__Work instruction__: Locate "This screenshot has height=559, width=900." in the records below, then copy its line and every following line exactly, without the pictures.

** Source material follows **

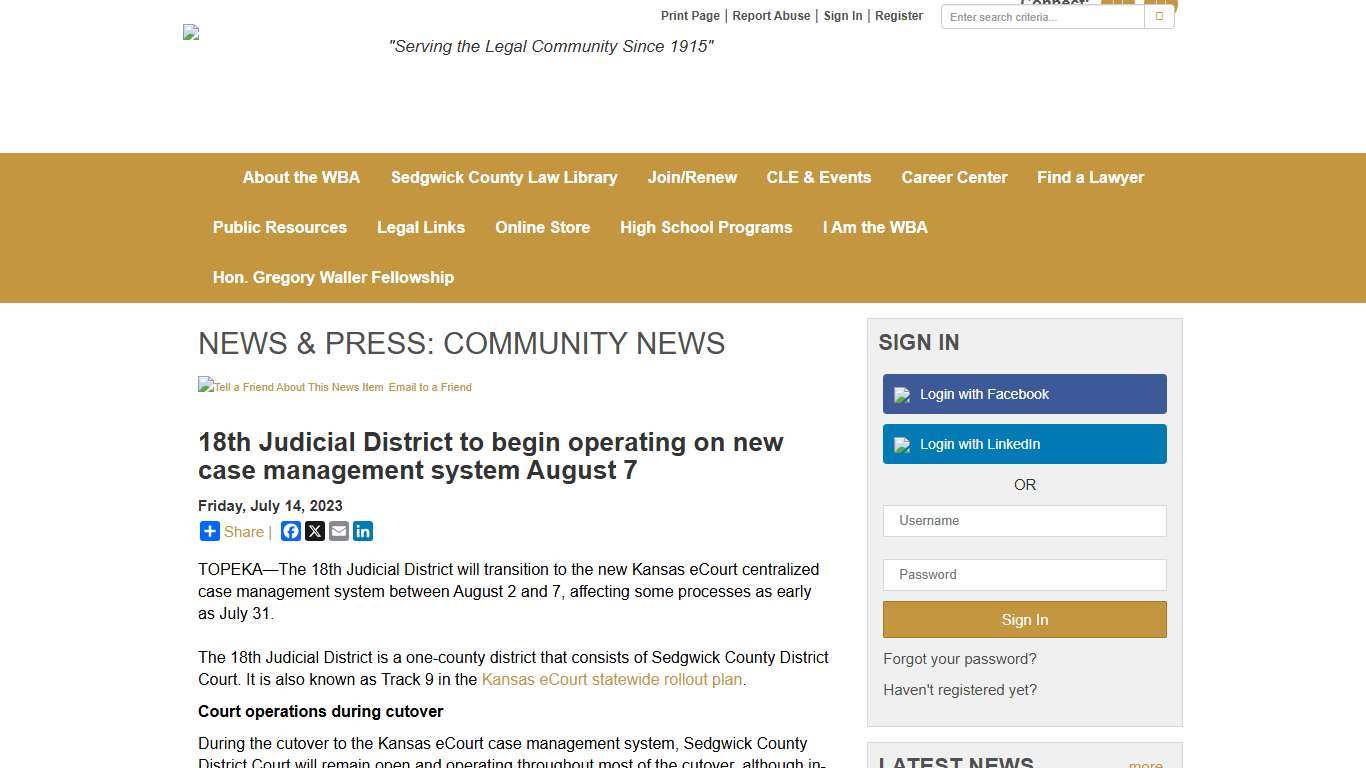Open the About the WBA menu
Viewport: 1366px width, 768px height.
(x=301, y=177)
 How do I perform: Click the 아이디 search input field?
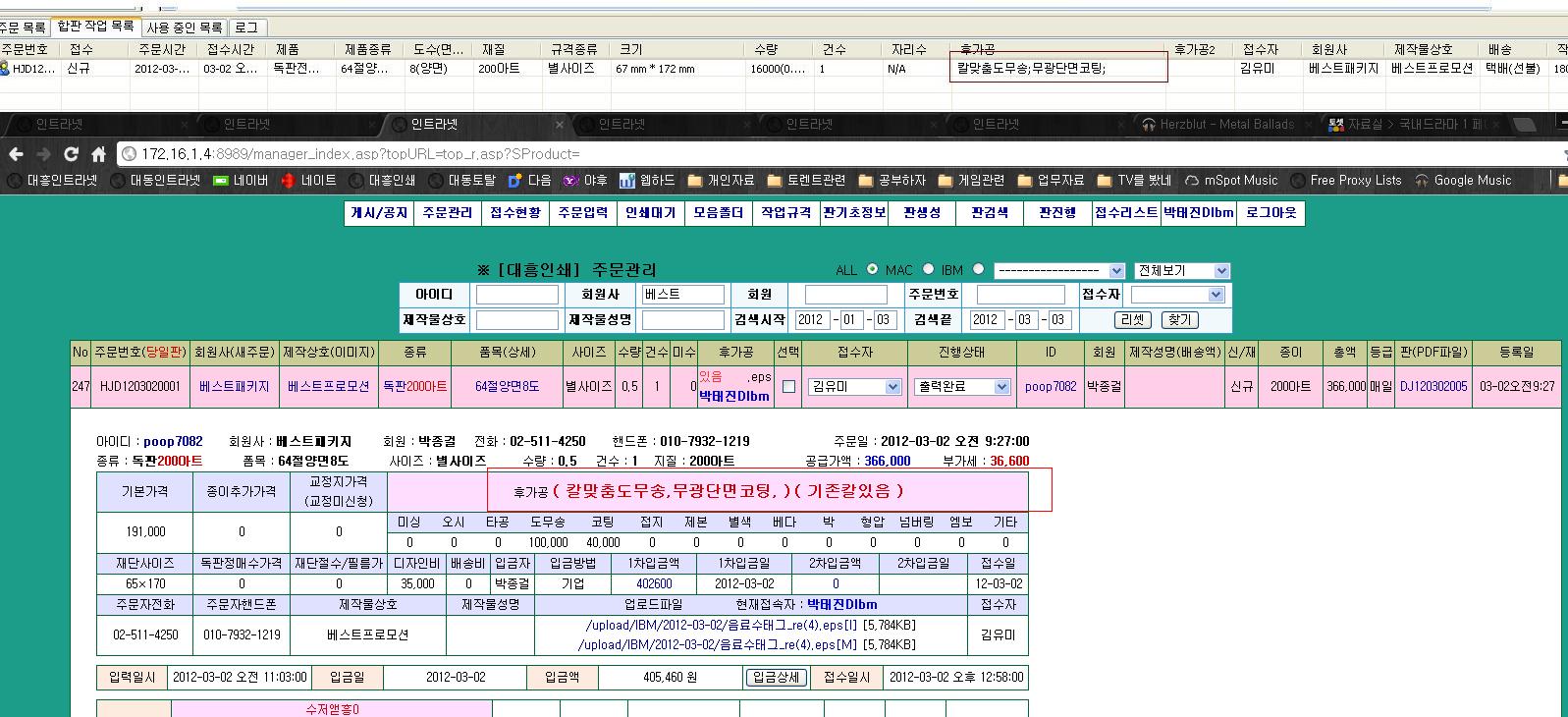(x=516, y=295)
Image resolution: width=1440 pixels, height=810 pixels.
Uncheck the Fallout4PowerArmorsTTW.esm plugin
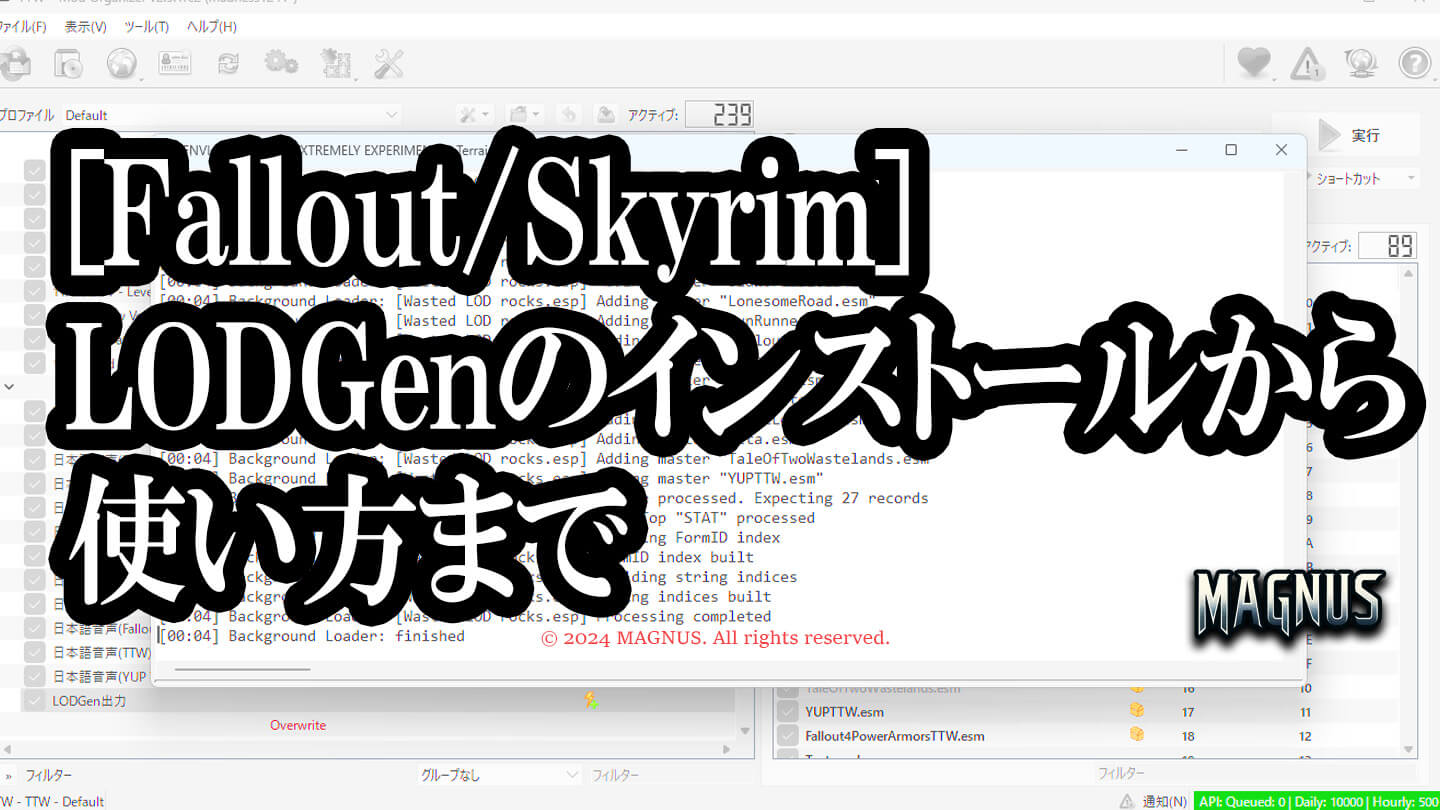(788, 736)

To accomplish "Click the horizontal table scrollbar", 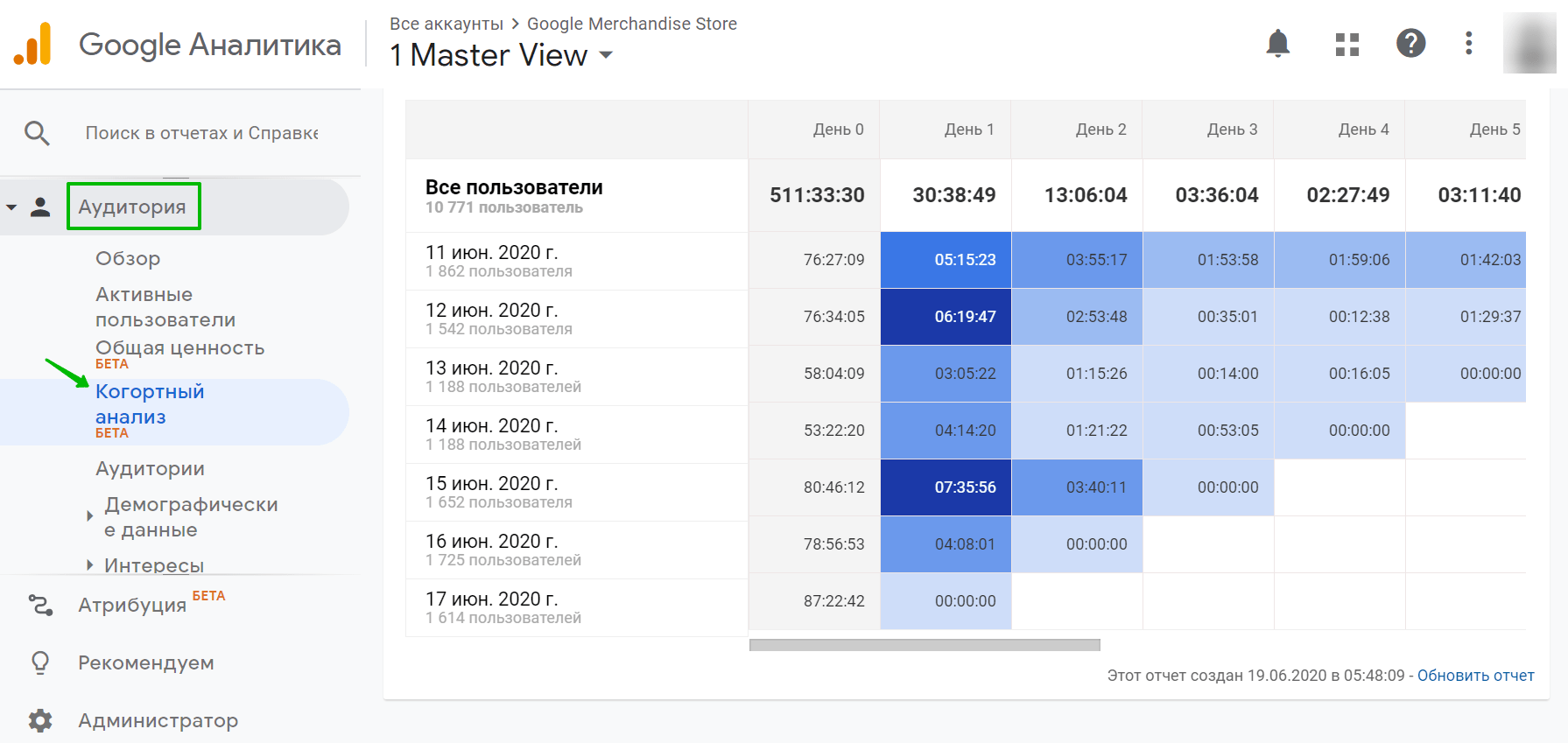I will pyautogui.click(x=924, y=645).
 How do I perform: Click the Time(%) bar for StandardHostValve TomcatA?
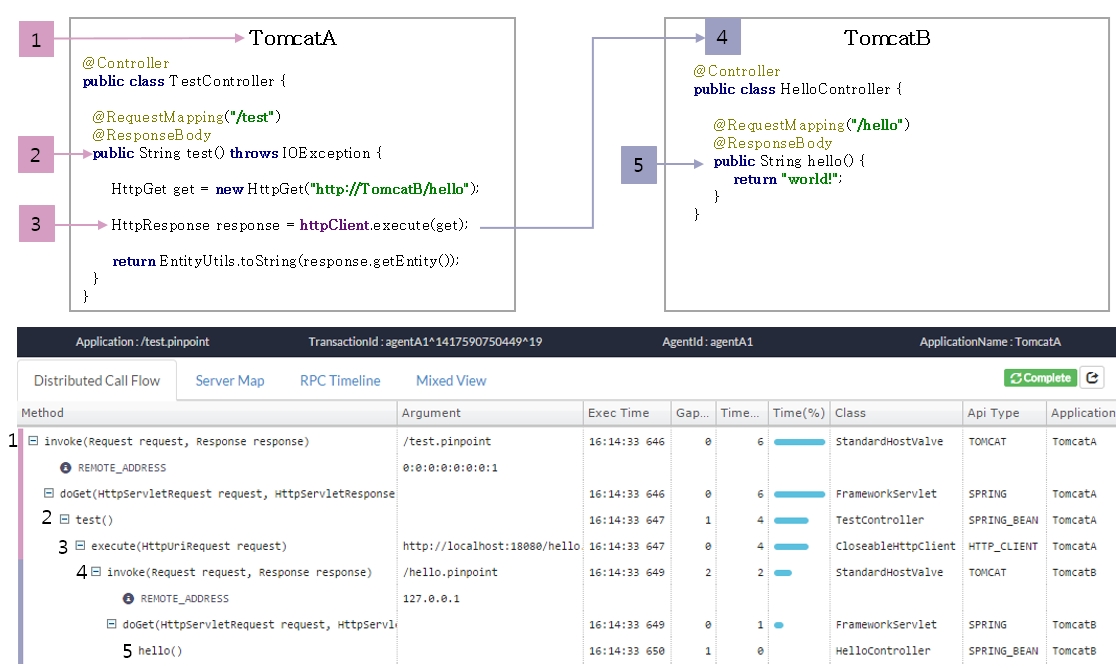coord(799,441)
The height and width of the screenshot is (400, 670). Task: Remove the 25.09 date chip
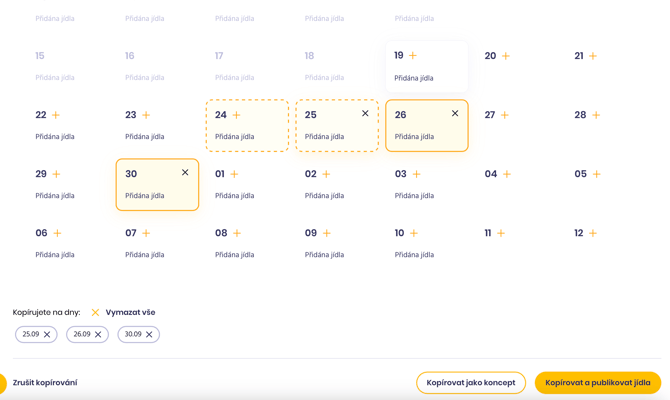[x=47, y=335]
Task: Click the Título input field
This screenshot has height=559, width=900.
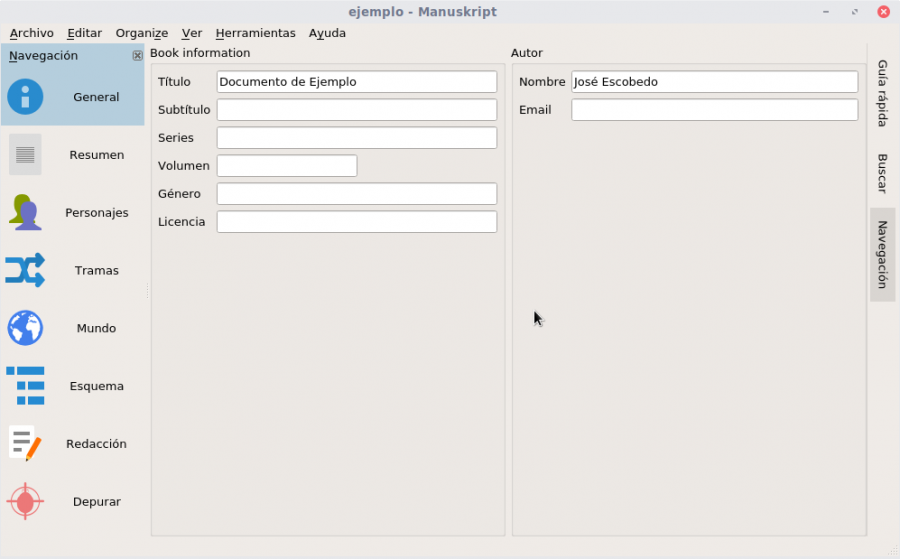Action: [356, 81]
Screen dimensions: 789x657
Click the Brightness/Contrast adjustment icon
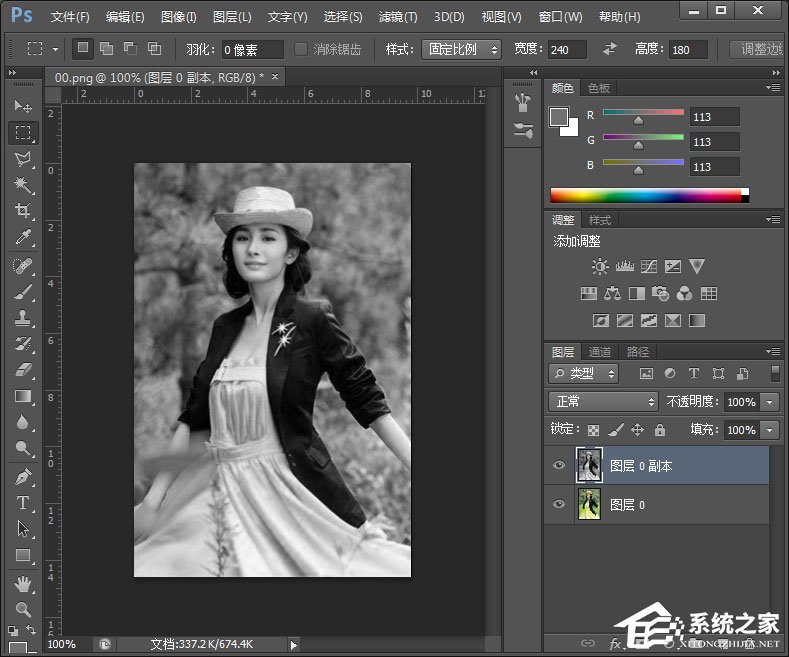(x=600, y=267)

** End of Source material **

__Exercise result__:
This screenshot has height=559, width=900.
Action: [356, 81]
Screen dimensions: 789x657
Click the Brightness/Contrast adjustment icon
(x=600, y=267)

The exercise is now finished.